Pruning Close to Home: Distance from Initialization impacts Lottery Tickets

TMLR Paper7003 Authors

13 Jan 2026 (modified: 23 Feb 2026)Under review for TMLREveryoneRevisionsBibTeXCC BY 4.0
Abstract: The Lottery Ticket Hypothesis (LTH) states that there exist sparse subnetworks (called 'winning' Lottery Tickets) within dense randomly initialized networks that, when trained under the same regime, achieve similar or better validation accuracy as the dense network. It has been shown that for larger networks and more complex datasets, these Lottery Tickets cannot be found in randomly initializations, but that they require lightly pretrained weights. More specifically, the pretrained weights need to be stable to SGD noise, but calculating this metric involves an expensive procedure. In this paper, we take a closer look at certain training hyperparameters that influence SGD noise throughout optimization. We show that by smart hyperparameter selection we can forego the pretraining step and still find winning tickets in various settings. We term these hyperparameters early-stable, as networks trained with those become stable to SGD noise early during training, and discover that the tickets they produce, exhibit remarkable generalization properties. Finally, we hypothesize that a larger Learning Distance negatively impacts generalization of the resulting sparse network when iterative pruning, and devise an experiment to show this.
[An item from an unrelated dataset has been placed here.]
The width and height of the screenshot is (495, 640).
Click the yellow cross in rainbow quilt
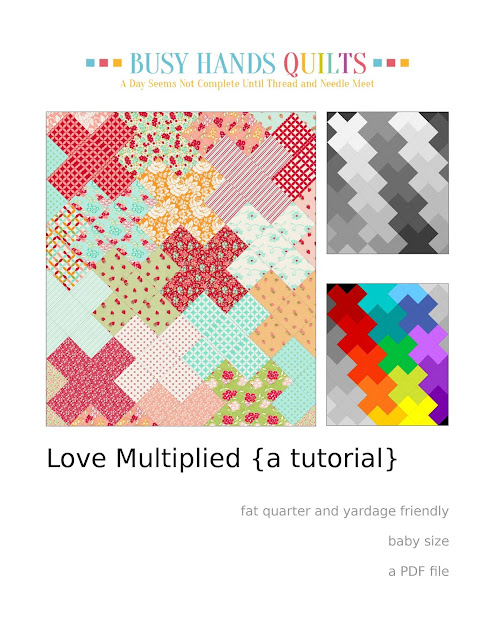tap(416, 414)
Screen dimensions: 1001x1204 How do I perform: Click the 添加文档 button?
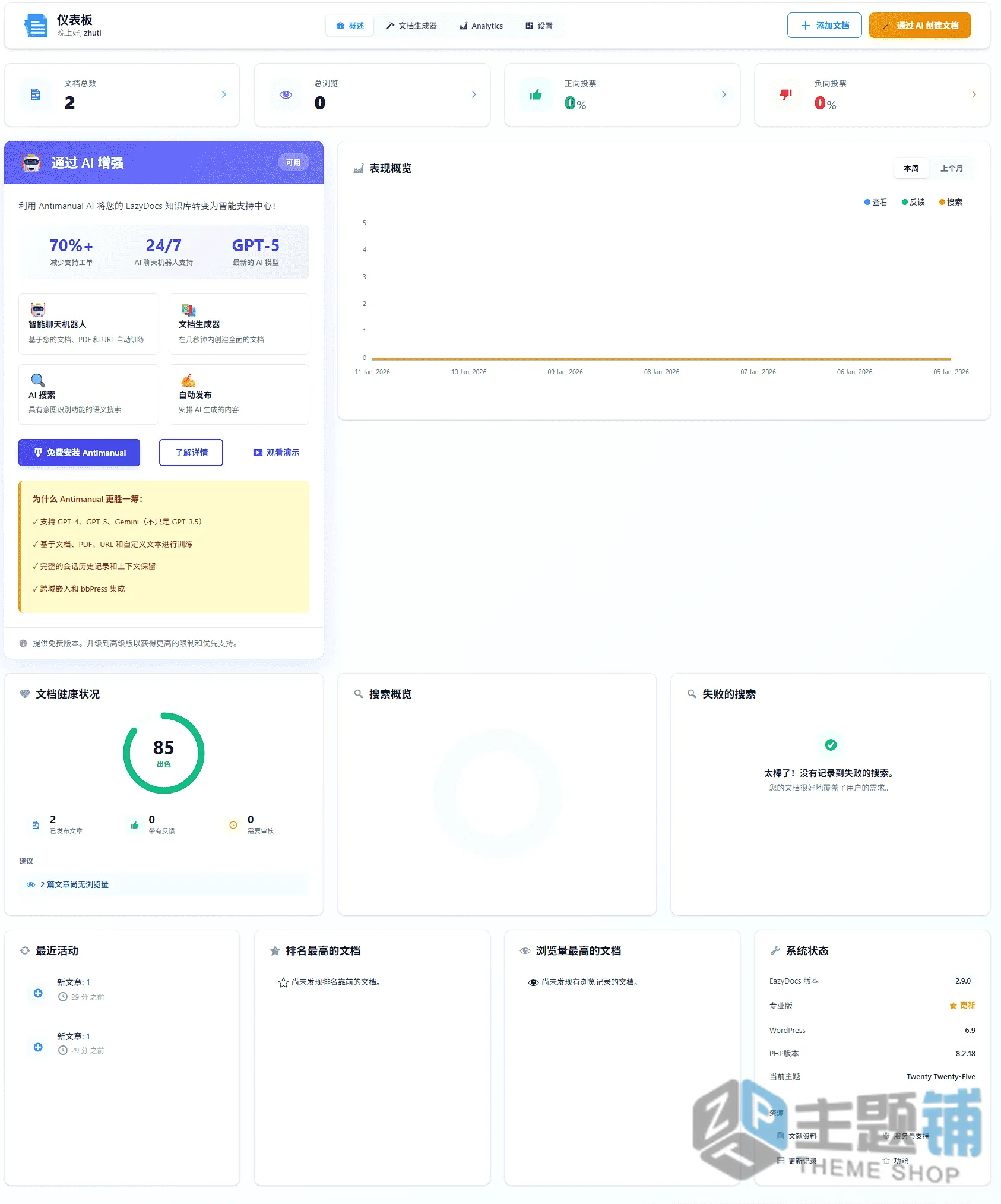coord(824,26)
Submission Type: Regular submission (no more than 12 pages of main content)
Previous TMLR Submission Url: https://openreview.net/forum?id=adgulKgRvC
Changes Since Last Submission: With respect to the previous submission, we have made the following significant changes: 1) Improved clarity and story of the paper. This includes rewriting large sections of the paper, adding additional structure to break up large portions of text, as well as removing several components which detracted from the main storyline of the paper. More specifically, we have dropped convergence speed and forgetting scores from the considered metrics. We also have included the terms of early-stable / late-stable hyperparameters for increased clarity in the text. 2) Additional exploration of the impact of Mask Search budget on various phenomena. Rather than briefly studying AIMP w.r.t. different hyperparameters, instead we follow up on this in the further sections related to few-shot generalizability, frozen features, and transferability. 3) Less focus on the pretrained networks. After demonstrating that winning tickets can be found without pretraining, we limit our focus in the rest of the paper on lottery tickets found at initialization. 4) Additional model-dataset combinations. We have included a larger model trained on the ImageNet-100 subset, as well as a Swin transformer trained on TinyImageNet to accomodate feedback from the reviewers that the original version was too focussed on ResNet models and smaller datasets. 5) Learning-distance hypothesis. Added an hypothesis based on learning distance as to why certain hyperparameters can find winning tickets at initialization, while others cannot. We start by showing that certain hyperparameters limit learning distance, leading to tickets found closer to the initialization. As these hyperparameters correspond to the hyperparameters that find winning tickets at initialization, we next employ a regularizer to artificially limit the learning distance, and show that this improves the generalization of the late-stable hyperparameters. To this end, we have also modified the title to better reflect upon this observation, rather than on the instability to SGD noise.